* **Work required**
An exact reprint of all the records is the expected answer.

[Dataset entries]
/---
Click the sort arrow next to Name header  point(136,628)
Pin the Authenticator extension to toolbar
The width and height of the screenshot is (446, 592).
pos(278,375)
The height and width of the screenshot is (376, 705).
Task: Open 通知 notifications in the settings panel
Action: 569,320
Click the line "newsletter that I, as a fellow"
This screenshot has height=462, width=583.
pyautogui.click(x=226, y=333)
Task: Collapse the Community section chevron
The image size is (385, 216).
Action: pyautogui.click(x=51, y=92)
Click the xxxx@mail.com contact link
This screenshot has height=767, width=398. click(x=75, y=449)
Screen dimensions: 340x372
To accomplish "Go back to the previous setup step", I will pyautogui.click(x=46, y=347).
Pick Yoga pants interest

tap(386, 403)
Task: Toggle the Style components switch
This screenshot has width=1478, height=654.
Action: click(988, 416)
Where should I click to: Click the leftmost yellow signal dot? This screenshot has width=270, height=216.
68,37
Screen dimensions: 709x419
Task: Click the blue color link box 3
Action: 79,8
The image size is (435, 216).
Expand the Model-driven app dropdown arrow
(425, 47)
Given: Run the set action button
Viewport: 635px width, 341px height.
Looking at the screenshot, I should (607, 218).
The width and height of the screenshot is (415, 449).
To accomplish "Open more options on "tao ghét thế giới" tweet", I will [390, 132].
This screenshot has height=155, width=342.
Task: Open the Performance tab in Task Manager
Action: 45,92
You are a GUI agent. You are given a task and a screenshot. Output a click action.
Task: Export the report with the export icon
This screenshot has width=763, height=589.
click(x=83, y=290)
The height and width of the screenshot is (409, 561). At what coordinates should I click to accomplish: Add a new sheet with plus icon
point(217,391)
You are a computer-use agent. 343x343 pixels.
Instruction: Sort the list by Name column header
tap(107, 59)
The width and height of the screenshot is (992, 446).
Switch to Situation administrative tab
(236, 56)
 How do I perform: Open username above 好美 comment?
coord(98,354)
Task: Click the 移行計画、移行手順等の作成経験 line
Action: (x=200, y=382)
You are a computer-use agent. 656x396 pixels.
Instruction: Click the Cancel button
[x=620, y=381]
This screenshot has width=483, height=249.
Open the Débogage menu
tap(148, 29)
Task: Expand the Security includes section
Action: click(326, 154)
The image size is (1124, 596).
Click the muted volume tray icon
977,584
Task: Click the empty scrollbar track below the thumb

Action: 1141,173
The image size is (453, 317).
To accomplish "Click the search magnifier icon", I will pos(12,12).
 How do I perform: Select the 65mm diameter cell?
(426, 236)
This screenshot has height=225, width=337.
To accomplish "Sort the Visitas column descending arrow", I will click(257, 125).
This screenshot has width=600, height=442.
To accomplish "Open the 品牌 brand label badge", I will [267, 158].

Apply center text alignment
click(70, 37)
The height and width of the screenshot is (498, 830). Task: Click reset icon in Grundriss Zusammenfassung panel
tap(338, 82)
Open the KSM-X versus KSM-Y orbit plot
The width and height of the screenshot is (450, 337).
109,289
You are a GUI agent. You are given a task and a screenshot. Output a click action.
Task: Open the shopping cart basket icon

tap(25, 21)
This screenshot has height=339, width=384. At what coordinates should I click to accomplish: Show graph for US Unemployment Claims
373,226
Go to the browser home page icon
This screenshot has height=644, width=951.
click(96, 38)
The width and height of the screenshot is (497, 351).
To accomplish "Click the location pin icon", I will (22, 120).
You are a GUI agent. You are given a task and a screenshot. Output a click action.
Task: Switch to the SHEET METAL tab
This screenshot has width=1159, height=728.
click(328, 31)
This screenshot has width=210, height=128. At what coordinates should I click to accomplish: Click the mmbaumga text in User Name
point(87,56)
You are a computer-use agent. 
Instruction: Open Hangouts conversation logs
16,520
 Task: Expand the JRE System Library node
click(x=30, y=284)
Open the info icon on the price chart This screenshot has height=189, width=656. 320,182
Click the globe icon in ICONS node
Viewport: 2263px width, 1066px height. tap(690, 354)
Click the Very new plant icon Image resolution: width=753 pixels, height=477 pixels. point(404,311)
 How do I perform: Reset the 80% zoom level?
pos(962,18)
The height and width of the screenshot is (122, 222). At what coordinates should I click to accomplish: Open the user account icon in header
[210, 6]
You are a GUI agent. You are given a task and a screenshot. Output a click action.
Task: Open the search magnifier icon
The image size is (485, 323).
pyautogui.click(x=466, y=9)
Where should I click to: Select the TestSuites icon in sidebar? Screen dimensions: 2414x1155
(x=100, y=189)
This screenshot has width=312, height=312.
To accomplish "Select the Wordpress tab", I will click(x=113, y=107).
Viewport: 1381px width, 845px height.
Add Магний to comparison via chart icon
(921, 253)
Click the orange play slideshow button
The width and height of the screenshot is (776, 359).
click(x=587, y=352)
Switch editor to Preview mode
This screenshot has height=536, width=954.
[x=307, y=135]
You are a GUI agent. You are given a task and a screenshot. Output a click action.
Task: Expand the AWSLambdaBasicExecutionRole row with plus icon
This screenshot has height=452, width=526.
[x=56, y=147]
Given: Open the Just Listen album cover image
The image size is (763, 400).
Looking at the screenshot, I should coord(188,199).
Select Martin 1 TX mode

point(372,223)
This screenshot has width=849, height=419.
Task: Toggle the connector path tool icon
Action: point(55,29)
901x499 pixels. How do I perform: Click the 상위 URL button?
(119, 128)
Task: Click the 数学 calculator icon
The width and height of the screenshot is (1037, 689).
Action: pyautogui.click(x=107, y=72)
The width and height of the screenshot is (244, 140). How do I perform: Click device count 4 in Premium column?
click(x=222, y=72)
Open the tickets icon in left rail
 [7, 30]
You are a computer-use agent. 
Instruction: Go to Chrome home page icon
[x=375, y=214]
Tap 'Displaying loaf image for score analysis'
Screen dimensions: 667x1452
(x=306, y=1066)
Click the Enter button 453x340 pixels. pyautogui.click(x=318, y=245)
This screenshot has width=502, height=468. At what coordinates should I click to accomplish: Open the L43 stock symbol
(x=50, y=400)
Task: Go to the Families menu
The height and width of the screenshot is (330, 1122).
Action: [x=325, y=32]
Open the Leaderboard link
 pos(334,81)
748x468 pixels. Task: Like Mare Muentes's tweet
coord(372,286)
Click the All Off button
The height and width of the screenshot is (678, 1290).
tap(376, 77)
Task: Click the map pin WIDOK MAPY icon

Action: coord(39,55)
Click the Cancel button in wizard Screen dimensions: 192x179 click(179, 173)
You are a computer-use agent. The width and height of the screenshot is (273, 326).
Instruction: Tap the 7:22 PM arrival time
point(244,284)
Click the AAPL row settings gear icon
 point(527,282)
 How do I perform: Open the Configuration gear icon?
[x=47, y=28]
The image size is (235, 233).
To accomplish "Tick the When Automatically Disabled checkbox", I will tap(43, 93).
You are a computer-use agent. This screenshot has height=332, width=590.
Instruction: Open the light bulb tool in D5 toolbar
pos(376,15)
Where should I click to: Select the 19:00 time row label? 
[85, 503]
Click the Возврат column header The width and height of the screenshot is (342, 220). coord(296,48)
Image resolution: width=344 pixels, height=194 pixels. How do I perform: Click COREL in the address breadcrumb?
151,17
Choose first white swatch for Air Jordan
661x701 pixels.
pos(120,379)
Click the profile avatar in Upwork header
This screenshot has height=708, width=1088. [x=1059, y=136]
\---
* **Problem solution**
Click the sort arrow next to Name header  point(136,628)
Pin the Authenticator extension to toolbar
The width and height of the screenshot is (446, 592).
pos(278,375)
The height and width of the screenshot is (376, 705).
Task: Open 通知 notifications in the settings panel
Action: 569,320
Click the line "newsletter that I, as a fellow"
This screenshot has height=462, width=583.
pyautogui.click(x=226, y=333)
Task: Collapse the Community section chevron
The image size is (385, 216).
Action: pyautogui.click(x=51, y=92)
Click the xxxx@mail.com contact link
This screenshot has height=767, width=398. click(x=75, y=449)
Screen dimensions: 340x372
To accomplish "Go back to the previous setup step", I will pyautogui.click(x=46, y=347).
Pick Yoga pants interest

tap(386, 403)
Task: Toggle the Style components switch
This screenshot has width=1478, height=654.
Action: click(988, 416)
Where should I click to: Click the leftmost yellow signal dot? This screenshot has width=270, height=216.
68,37
Screen dimensions: 709x419
Task: Click the blue color link box 3
Action: 79,8
The image size is (435, 216).
Expand the Model-driven app dropdown arrow
(425, 47)
Given: Run the set action button
Viewport: 635px width, 341px height.
Looking at the screenshot, I should (607, 218).
The width and height of the screenshot is (415, 449).
To accomplish "Open more options on "tao ghét thế giới" tweet", I will [390, 132].
This screenshot has height=155, width=342.
Task: Open the Performance tab in Task Manager
Action: 45,92
You are a GUI agent. You are given a task and a screenshot. Output a click action.
Task: Export the report with the export icon
This screenshot has width=763, height=589.
click(x=83, y=290)
The height and width of the screenshot is (409, 561). At what coordinates should I click to accomplish: Add a new sheet with plus icon
point(217,391)
You are a computer-use agent. 343x343 pixels.
Instruction: Sort the list by Name column header
tap(107, 59)
The width and height of the screenshot is (992, 446).
Switch to Situation administrative tab
(236, 56)
 How do I perform: Open username above 好美 comment?
coord(98,354)
Task: Click the 移行計画、移行手順等の作成経験 line
Action: (x=200, y=382)
You are a computer-use agent. 656x396 pixels.
Instruction: Click the Cancel button
[x=620, y=381]
This screenshot has width=483, height=249.
Open the Débogage menu
tap(148, 29)
Task: Expand the Security includes section
Action: click(326, 154)
The image size is (1124, 596).
Click the muted volume tray icon
977,584
Task: Click the empty scrollbar track below the thumb

Action: 1141,173
The image size is (453, 317).
To accomplish "Click the search magnifier icon", I will pos(12,12).
 How do I perform: Select the 65mm diameter cell?
(426, 236)
This screenshot has height=225, width=337.
To accomplish "Sort the Visitas column descending arrow", I will click(257, 125).
This screenshot has width=600, height=442.
To accomplish "Open the 品牌 brand label badge", I will [267, 158].

Apply center text alignment
click(70, 37)
The height and width of the screenshot is (498, 830). Task: Click reset icon in Grundriss Zusammenfassung panel
tap(338, 82)
Open the KSM-X versus KSM-Y orbit plot
The width and height of the screenshot is (450, 337).
109,289
You are a GUI agent. You are given a task and a screenshot. Output a click action.
Task: Open the shopping cart basket icon

tap(25, 21)
This screenshot has height=339, width=384. At what coordinates should I click to accomplish: Show graph for US Unemployment Claims
373,226
Go to the browser home page icon
This screenshot has height=644, width=951.
click(96, 38)
The width and height of the screenshot is (497, 351).
To accomplish "Click the location pin icon", I will (22, 120).
You are a GUI agent. You are given a task and a screenshot. Output a click action.
Task: Switch to the SHEET METAL tab
This screenshot has width=1159, height=728.
click(328, 31)
This screenshot has width=210, height=128. At what coordinates should I click to accomplish: Click the mmbaumga text in User Name
point(87,56)
You are a computer-use agent. 
Instruction: Open Hangouts conversation logs
16,520
 Task: Expand the JRE System Library node
click(x=30, y=284)
Open the info icon on the price chart This screenshot has height=189, width=656. 320,182
Click the globe icon in ICONS node
Viewport: 2263px width, 1066px height. tap(690, 354)
Click the Very new plant icon Image resolution: width=753 pixels, height=477 pixels. point(404,311)
 How do I perform: Reset the 80% zoom level?
pos(962,18)
The height and width of the screenshot is (122, 222). At what coordinates should I click to accomplish: Open the user account icon in header
[210, 6]
You are a GUI agent. You are given a task and a screenshot. Output a click action.
Task: Open the search magnifier icon
The image size is (485, 323).
pyautogui.click(x=466, y=9)
Where should I click to: Select the TestSuites icon in sidebar? Screen dimensions: 2414x1155
(x=100, y=189)
This screenshot has width=312, height=312.
To accomplish "Select the Wordpress tab", I will click(x=113, y=107).
Viewport: 1381px width, 845px height.
Add Магний to comparison via chart icon
(921, 253)
Click the orange play slideshow button
The width and height of the screenshot is (776, 359).
click(x=587, y=352)
Switch editor to Preview mode
This screenshot has height=536, width=954.
[x=307, y=135]
You are a GUI agent. You are given a task and a screenshot. Output a click action.
Task: Expand the AWSLambdaBasicExecutionRole row with plus icon
This screenshot has height=452, width=526.
[x=56, y=147]
Given: Open the Just Listen album cover image
The image size is (763, 400).
Looking at the screenshot, I should coord(188,199).
Select Martin 1 TX mode

point(372,223)
This screenshot has width=849, height=419.
Task: Toggle the connector path tool icon
Action: point(55,29)
901x499 pixels. How do I perform: Click the 상위 URL button?
(119, 128)
Task: Click the 数学 calculator icon
The width and height of the screenshot is (1037, 689).
Action: pyautogui.click(x=107, y=72)
The width and height of the screenshot is (244, 140). How do I perform: Click device count 4 in Premium column?
click(x=222, y=72)
Open the tickets icon in left rail
 [7, 30]
You are a computer-use agent. 
Instruction: Go to Chrome home page icon
[x=375, y=214]
Tap 'Displaying loaf image for score analysis'
Screen dimensions: 667x1452
(x=306, y=1066)
Click the Enter button 453x340 pixels. pyautogui.click(x=318, y=245)
This screenshot has width=502, height=468. At what coordinates should I click to accomplish: Open the L43 stock symbol
(x=50, y=400)
Task: Go to the Families menu
The height and width of the screenshot is (330, 1122).
Action: [x=325, y=32]
Open the Leaderboard link
 pos(334,81)
748x468 pixels. Task: Like Mare Muentes's tweet
coord(372,286)
Click the All Off button
The height and width of the screenshot is (678, 1290).
tap(376, 77)
Task: Click the map pin WIDOK MAPY icon

Action: coord(39,55)
Click the Cancel button in wizard Screen dimensions: 192x179 click(179, 173)
You are a computer-use agent. The width and height of the screenshot is (273, 326).
Instruction: Tap the 7:22 PM arrival time
point(244,284)
Click the AAPL row settings gear icon
 point(527,282)
 How do I perform: Open the Configuration gear icon?
[x=47, y=28]
The image size is (235, 233).
To accomplish "Tick the When Automatically Disabled checkbox", I will tap(43, 93).
You are a computer-use agent. This screenshot has height=332, width=590.
Instruction: Open the light bulb tool in D5 toolbar
pos(376,15)
Where should I click to: Select the 19:00 time row label? 
[85, 503]
Click the Возврат column header The width and height of the screenshot is (342, 220). coord(296,48)
Image resolution: width=344 pixels, height=194 pixels. How do I perform: Click COREL in the address breadcrumb?
151,17
Choose first white swatch for Air Jordan
661x701 pixels.
pos(120,379)
Click the profile avatar in Upwork header
This screenshot has height=708, width=1088. [x=1059, y=136]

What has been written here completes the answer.